(Selected passage):

··········

2020 Christmas, The Cobbled Together Edit
(The cat made me do it.)
First, this inspired piece:
Hmm, getting disturbing flashbacks from my childhood. Can’t begin to think why…
Anyway, with that surreal moment out of the way, the only way is up! Mind, this woman would probably disagree; in her life things in life aren’t going up at all…
…but then she’s trapped in a TV box selling screen sponges. Unsurprising spoilers, I watched her try to sell me one for far too long.
Thing is, often there’s no point in trying to pitch TV channel cr*p to me. Oh no, this lady likes her products to come via the far East. Why? Well for one significantly cheaper and two, I like the way they tell you straight exactly what it is you’re buying.
For the benefit of doubt, it’s an electrical facial cleansing device.
Still waiting on getting the same levels of satisfaction as this woman (“I’ll have what she’s having”).
Reindeers seem to be in this season (I know, proper shocker there) and with it there are plenty of very tasteful items one can buy. Take for example this ornament, with bothersome proportions.

··········

(Dataset content):
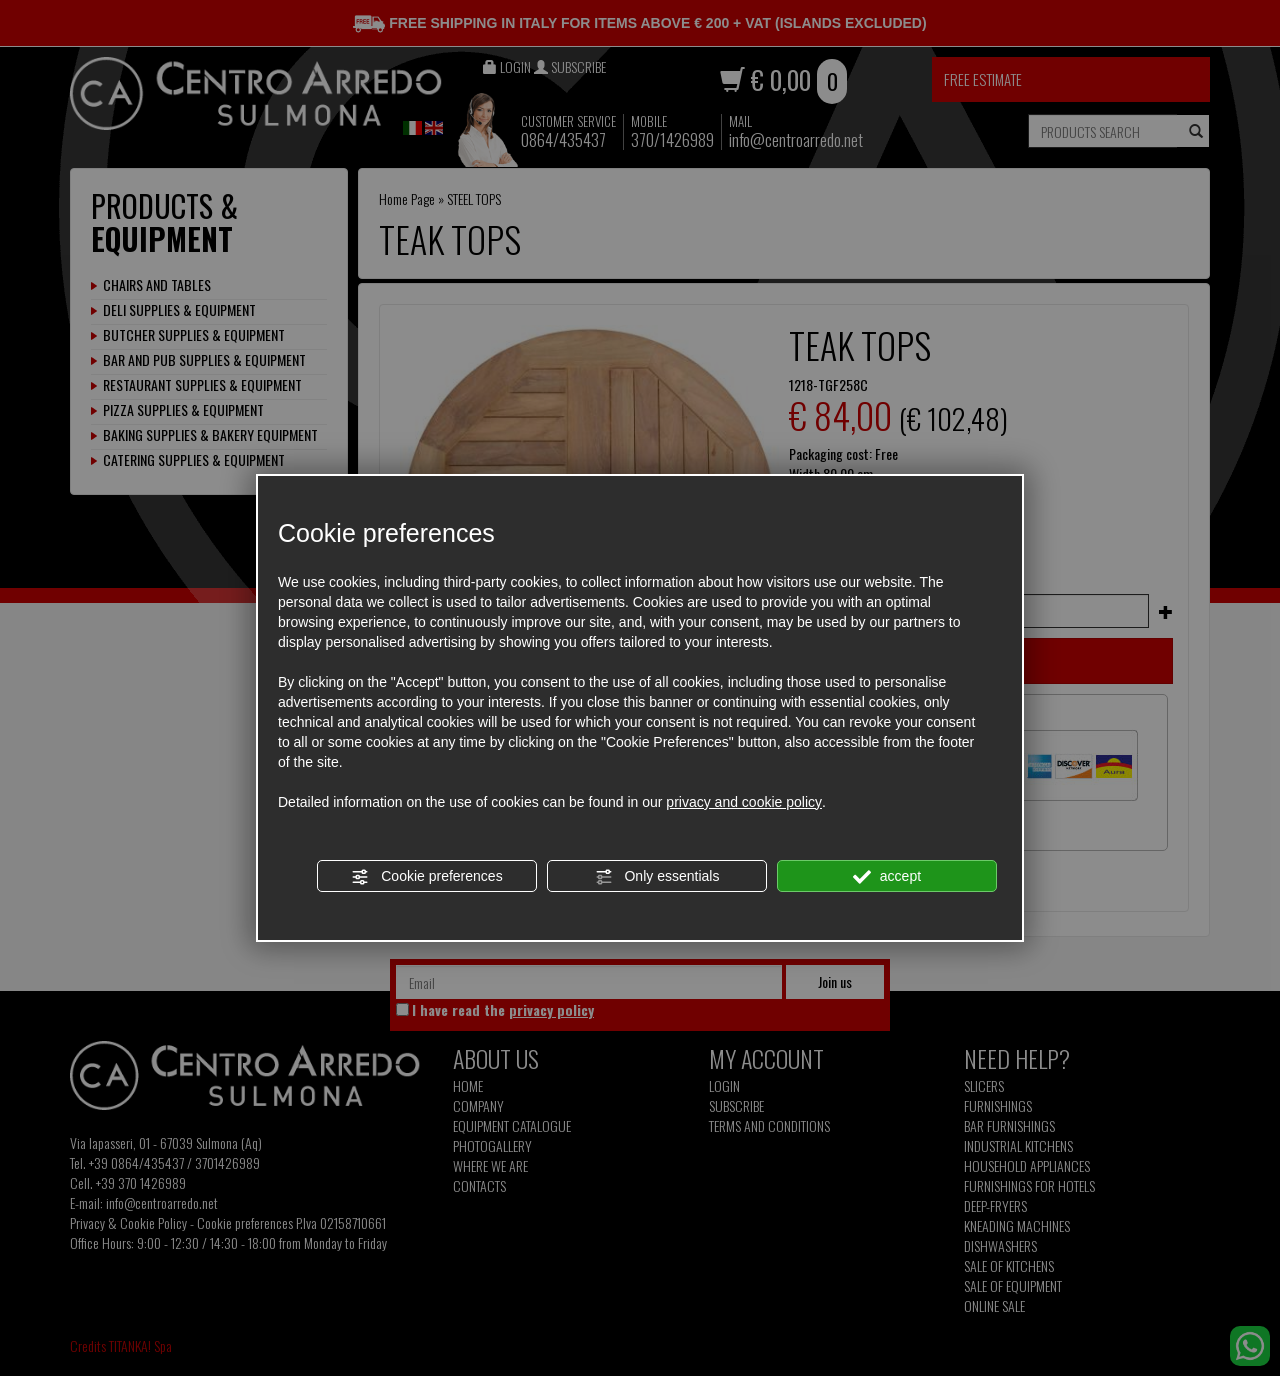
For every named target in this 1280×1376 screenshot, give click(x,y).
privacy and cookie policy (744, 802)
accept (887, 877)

··········

(Problem set):
A) List every remark that the 2020 Christmas piece places inside round brackets.
B) Reproduce the 2020 Christmas piece from "Thing is, often" up to and including "is you’re buying.".
C) Pick up the 2020 Christmas piece after its final sentence and keep writing it.

(Set of answers):
A)
- The cat made me do it.
- “I’ll have what she’s having”
- I know, proper shocker there

B)
Thing is, often there’s no point in trying to pitch TV channel cr*p to me. Oh no, this lady likes her products to come via the far East. Why? Well for one significantly cheaper and two, I like the way they tell you straight exactly what it is you’re buying.

C)
I wondered whether it was in part due to its country of manufacture, Mumma B had a slight go at me and I shoved the ornament in her face. Now, it’s debatable whether the strength of my argument won out, or the aggression of me shoving a lump of metal into her personal space, but she caved in and agreed with me.
You can also buy his and hers reindeer decorations, with his a little more battle worn than hers.
Moral of the story? Don’t try it on with identical twins, even if you are all glitter and sparkles.
More joy for these two…
At £130 each, I think we best leave them to it. Don’t see either of them heading off anytime soon.
I decided a little while back to turn a blind eye to certain things (around the time I discovered even the social distancing signs couldn’t keep a social distance).
Either way, this guy isn’t taking any chances.
Elastic strap over the eye is a new one but can’t say I blame them. It’s a look.
If you ask me, these puddings on legs should exercise social distancing every year. They may look cute, but with faces like that you just know they’re the type to feature in a Christmas-themed slasher movie.
Whoops! Accidental selfie!
At least I’m sticking to the rules…oh hey! There’s a mystic snail over here! Tell me something insightful mystic snail.
So, unsurprisingly I’d been around the shops for a little while by this point and it was starting to show. Also no closer to discovering that special something for the ones I love (the mystic snail was no help at all).
(“Ma! They’ve got oven gloves!”)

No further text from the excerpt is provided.